Reproduce every line of the material below verbatim, but leave the pictures out of your answer.

Records drawn from a collection:
────────────────────

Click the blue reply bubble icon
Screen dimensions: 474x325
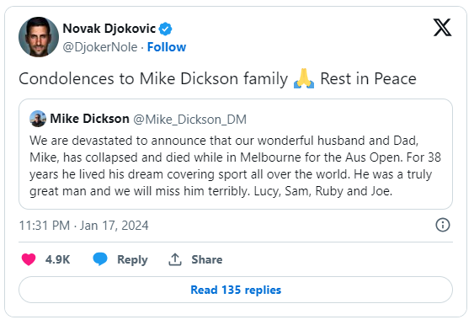pyautogui.click(x=100, y=259)
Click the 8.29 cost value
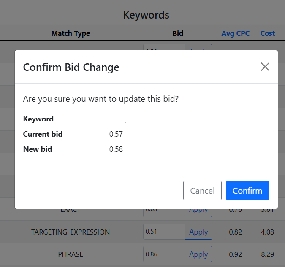Image resolution: width=285 pixels, height=267 pixels. pos(268,254)
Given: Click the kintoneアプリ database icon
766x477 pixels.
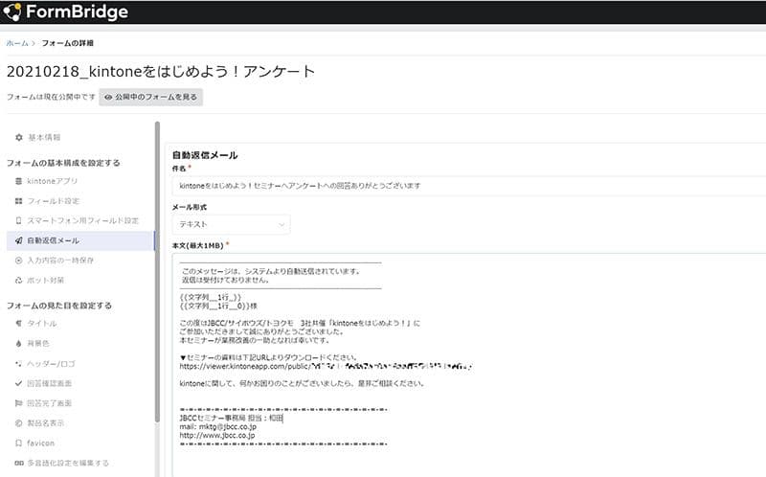Looking at the screenshot, I should point(19,181).
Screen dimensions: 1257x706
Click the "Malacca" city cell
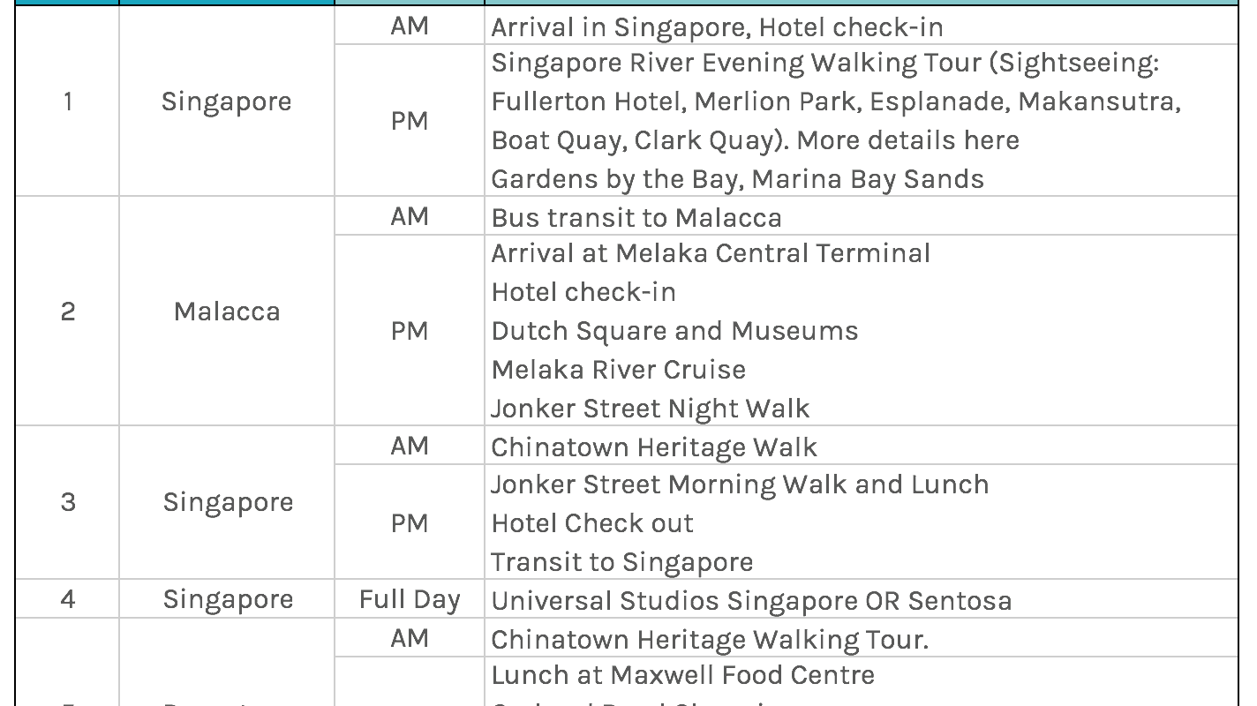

────────────────────

The output:
Click the blue reply bubble icon
Screen dimensions: 474x325
pyautogui.click(x=100, y=259)
Click the 8.29 cost value
Image resolution: width=285 pixels, height=267 pixels. pos(268,254)
Given: Click the kintoneアプリ database icon
766x477 pixels.
Looking at the screenshot, I should point(19,181).
Screen dimensions: 1257x706
Click the "Malacca" city cell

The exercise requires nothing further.